Task statement —
Here are some entries. Repeat all of them exactly.

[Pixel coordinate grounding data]
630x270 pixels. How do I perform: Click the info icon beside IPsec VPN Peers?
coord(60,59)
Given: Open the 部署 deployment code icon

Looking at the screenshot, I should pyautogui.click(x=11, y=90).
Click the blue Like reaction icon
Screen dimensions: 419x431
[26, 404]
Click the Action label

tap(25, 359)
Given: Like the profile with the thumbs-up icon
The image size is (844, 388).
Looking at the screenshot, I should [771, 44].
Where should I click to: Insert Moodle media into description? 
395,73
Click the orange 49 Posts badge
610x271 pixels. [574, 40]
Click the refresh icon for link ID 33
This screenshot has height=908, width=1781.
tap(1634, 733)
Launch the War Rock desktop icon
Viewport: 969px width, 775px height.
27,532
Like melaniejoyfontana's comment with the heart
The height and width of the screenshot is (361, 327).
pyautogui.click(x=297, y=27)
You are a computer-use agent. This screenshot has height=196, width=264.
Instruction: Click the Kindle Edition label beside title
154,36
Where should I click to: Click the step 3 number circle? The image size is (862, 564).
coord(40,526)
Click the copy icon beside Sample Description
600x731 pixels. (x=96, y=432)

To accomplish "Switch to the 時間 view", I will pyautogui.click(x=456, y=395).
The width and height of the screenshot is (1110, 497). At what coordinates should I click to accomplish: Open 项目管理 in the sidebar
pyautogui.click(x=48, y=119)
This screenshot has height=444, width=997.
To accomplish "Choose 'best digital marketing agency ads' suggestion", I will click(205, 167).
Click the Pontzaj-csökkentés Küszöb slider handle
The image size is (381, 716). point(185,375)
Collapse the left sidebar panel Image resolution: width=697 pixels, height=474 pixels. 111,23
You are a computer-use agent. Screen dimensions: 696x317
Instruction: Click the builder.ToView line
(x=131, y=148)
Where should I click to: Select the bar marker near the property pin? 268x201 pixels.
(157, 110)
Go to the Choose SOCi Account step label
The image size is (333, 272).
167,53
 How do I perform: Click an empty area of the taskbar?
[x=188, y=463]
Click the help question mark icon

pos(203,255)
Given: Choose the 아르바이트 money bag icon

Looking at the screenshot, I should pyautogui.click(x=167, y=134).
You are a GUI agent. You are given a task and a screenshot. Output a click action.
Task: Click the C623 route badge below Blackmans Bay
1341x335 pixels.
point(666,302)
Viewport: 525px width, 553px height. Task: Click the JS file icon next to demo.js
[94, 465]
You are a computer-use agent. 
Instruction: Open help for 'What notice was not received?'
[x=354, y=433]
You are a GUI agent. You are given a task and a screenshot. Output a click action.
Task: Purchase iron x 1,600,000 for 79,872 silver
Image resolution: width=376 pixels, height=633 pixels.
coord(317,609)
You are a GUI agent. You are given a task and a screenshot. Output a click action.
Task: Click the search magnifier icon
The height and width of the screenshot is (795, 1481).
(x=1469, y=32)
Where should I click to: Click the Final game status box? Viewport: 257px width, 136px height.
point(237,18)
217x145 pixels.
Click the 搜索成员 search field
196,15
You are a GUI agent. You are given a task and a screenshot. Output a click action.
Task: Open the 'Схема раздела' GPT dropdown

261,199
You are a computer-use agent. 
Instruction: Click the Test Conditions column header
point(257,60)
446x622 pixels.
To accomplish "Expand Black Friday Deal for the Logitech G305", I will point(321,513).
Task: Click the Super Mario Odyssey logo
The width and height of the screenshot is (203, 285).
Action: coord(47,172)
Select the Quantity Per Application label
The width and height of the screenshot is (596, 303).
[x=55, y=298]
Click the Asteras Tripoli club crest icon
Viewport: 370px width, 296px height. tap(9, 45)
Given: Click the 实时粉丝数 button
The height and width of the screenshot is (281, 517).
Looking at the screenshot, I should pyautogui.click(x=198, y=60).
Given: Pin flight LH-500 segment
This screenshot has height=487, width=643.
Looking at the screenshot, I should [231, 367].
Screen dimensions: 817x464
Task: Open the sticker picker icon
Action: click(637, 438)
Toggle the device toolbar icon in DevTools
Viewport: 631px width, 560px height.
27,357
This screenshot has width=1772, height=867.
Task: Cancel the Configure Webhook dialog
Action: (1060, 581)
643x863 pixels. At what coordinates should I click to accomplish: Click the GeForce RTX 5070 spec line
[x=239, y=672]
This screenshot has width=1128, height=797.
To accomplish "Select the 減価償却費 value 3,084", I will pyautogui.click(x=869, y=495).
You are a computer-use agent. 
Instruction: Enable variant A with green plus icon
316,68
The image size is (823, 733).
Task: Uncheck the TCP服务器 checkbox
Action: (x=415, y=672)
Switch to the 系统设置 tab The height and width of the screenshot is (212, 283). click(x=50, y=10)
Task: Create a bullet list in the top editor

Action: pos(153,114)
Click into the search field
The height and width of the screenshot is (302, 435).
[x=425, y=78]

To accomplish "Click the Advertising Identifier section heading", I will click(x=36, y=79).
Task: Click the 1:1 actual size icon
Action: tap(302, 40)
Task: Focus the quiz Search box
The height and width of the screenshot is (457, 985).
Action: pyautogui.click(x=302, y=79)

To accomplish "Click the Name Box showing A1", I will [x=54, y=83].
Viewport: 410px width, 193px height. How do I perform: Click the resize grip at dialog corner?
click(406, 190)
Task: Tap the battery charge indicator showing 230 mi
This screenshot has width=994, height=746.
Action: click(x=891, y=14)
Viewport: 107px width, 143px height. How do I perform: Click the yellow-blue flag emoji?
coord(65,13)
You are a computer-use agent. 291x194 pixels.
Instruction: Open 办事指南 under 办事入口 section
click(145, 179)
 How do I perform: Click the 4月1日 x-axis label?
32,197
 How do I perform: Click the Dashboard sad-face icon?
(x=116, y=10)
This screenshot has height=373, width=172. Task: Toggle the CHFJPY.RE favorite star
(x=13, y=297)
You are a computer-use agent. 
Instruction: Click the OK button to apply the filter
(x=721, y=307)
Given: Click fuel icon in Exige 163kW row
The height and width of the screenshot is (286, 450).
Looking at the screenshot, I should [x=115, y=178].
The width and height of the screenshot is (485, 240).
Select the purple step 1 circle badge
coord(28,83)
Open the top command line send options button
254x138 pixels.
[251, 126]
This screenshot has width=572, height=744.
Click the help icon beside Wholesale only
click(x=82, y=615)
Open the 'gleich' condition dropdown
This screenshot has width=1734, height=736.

Result —
630x270 pixels. How do I perform: Click the info icon beside IPsec VPN Peers?
coord(60,59)
Given: Open the 部署 deployment code icon

Looking at the screenshot, I should pyautogui.click(x=11, y=90).
Click the blue Like reaction icon
Screen dimensions: 419x431
[26, 404]
Click the Action label

tap(25, 359)
Given: Like the profile with the thumbs-up icon
The image size is (844, 388).
Looking at the screenshot, I should [771, 44].
Where should I click to: Insert Moodle media into description? 
395,73
Click the orange 49 Posts badge
610x271 pixels. [574, 40]
Click the refresh icon for link ID 33
This screenshot has height=908, width=1781.
tap(1634, 733)
Launch the War Rock desktop icon
Viewport: 969px width, 775px height.
27,532
Like melaniejoyfontana's comment with the heart
The height and width of the screenshot is (361, 327).
pyautogui.click(x=297, y=27)
You are a computer-use agent. This screenshot has height=196, width=264.
Instruction: Click the Kindle Edition label beside title
154,36
Where should I click to: Click the step 3 number circle? The image size is (862, 564).
coord(40,526)
Click the copy icon beside Sample Description
600x731 pixels. (x=96, y=432)

To accomplish "Switch to the 時間 view", I will pyautogui.click(x=456, y=395).
The width and height of the screenshot is (1110, 497). At what coordinates should I click to accomplish: Open 项目管理 in the sidebar
pyautogui.click(x=48, y=119)
This screenshot has height=444, width=997.
To accomplish "Choose 'best digital marketing agency ads' suggestion", I will click(205, 167).
Click the Pontzaj-csökkentés Küszöb slider handle
The image size is (381, 716). point(185,375)
Collapse the left sidebar panel Image resolution: width=697 pixels, height=474 pixels. 111,23
You are a computer-use agent. Screen dimensions: 696x317
Instruction: Click the builder.ToView line
(x=131, y=148)
Where should I click to: Select the bar marker near the property pin? 268x201 pixels.
(157, 110)
Go to the Choose SOCi Account step label
The image size is (333, 272).
167,53
 How do I perform: Click an empty area of the taskbar?
[x=188, y=463]
Click the help question mark icon

pos(203,255)
Given: Choose the 아르바이트 money bag icon

Looking at the screenshot, I should pyautogui.click(x=167, y=134).
You are a GUI agent. You are given a task and a screenshot. Output a click action.
Task: Click the C623 route badge below Blackmans Bay
1341x335 pixels.
point(666,302)
Viewport: 525px width, 553px height. Task: Click the JS file icon next to demo.js
[94, 465]
You are a computer-use agent. 
Instruction: Open help for 'What notice was not received?'
[x=354, y=433]
You are a GUI agent. You are given a task and a screenshot. Output a click action.
Task: Purchase iron x 1,600,000 for 79,872 silver
Image resolution: width=376 pixels, height=633 pixels.
coord(317,609)
You are a GUI agent. You are given a task and a screenshot. Output a click action.
Task: Click the search magnifier icon
The height and width of the screenshot is (795, 1481).
(x=1469, y=32)
Where should I click to: Click the Final game status box? Viewport: 257px width, 136px height.
point(237,18)
217x145 pixels.
Click the 搜索成员 search field
196,15
You are a GUI agent. You are given a task and a screenshot. Output a click action.
Task: Open the 'Схема раздела' GPT dropdown

261,199
You are a computer-use agent. 
Instruction: Click the Test Conditions column header
point(257,60)
446x622 pixels.
To accomplish "Expand Black Friday Deal for the Logitech G305", I will point(321,513).
Task: Click the Super Mario Odyssey logo
The width and height of the screenshot is (203, 285).
Action: coord(47,172)
Select the Quantity Per Application label
The width and height of the screenshot is (596, 303).
[x=55, y=298]
Click the Asteras Tripoli club crest icon
Viewport: 370px width, 296px height. tap(9, 45)
Given: Click the 实时粉丝数 button
The height and width of the screenshot is (281, 517).
Looking at the screenshot, I should pyautogui.click(x=198, y=60).
Given: Pin flight LH-500 segment
This screenshot has height=487, width=643.
Looking at the screenshot, I should [231, 367].
Screen dimensions: 817x464
Task: Open the sticker picker icon
Action: click(637, 438)
Toggle the device toolbar icon in DevTools
Viewport: 631px width, 560px height.
27,357
This screenshot has width=1772, height=867.
Task: Cancel the Configure Webhook dialog
Action: (1060, 581)
643x863 pixels. At what coordinates should I click to accomplish: Click the GeForce RTX 5070 spec line
[x=239, y=672]
This screenshot has width=1128, height=797.
To accomplish "Select the 減価償却費 value 3,084", I will pyautogui.click(x=869, y=495).
You are a computer-use agent. 
Instruction: Enable variant A with green plus icon
316,68
The image size is (823, 733).
Task: Uncheck the TCP服务器 checkbox
Action: (x=415, y=672)
Switch to the 系统设置 tab The height and width of the screenshot is (212, 283). click(x=50, y=10)
Task: Create a bullet list in the top editor

Action: pos(153,114)
Click into the search field
The height and width of the screenshot is (302, 435).
[x=425, y=78]

To accomplish "Click the Advertising Identifier section heading", I will click(x=36, y=79).
Task: Click the 1:1 actual size icon
Action: tap(302, 40)
Task: Focus the quiz Search box
The height and width of the screenshot is (457, 985).
Action: pyautogui.click(x=302, y=79)

To accomplish "Click the Name Box showing A1", I will [x=54, y=83].
Viewport: 410px width, 193px height. How do I perform: Click the resize grip at dialog corner?
click(406, 190)
Task: Tap the battery charge indicator showing 230 mi
This screenshot has width=994, height=746.
Action: click(x=891, y=14)
Viewport: 107px width, 143px height. How do I perform: Click the yellow-blue flag emoji?
coord(65,13)
You are a computer-use agent. 291x194 pixels.
Instruction: Open 办事指南 under 办事入口 section
click(145, 179)
 How do I perform: Click the 4月1日 x-axis label?
32,197
 How do I perform: Click the Dashboard sad-face icon?
(x=116, y=10)
This screenshot has height=373, width=172. Task: Toggle the CHFJPY.RE favorite star
(x=13, y=297)
You are a computer-use agent. 
Instruction: Click the OK button to apply the filter
(x=721, y=307)
Given: Click fuel icon in Exige 163kW row
The height and width of the screenshot is (286, 450).
Looking at the screenshot, I should [x=115, y=178].
The width and height of the screenshot is (485, 240).
Select the purple step 1 circle badge
coord(28,83)
Open the top command line send options button
254x138 pixels.
[251, 126]
This screenshot has width=572, height=744.
Click the help icon beside Wholesale only
click(x=82, y=615)
Open the 'gleich' condition dropdown
This screenshot has width=1734, height=736.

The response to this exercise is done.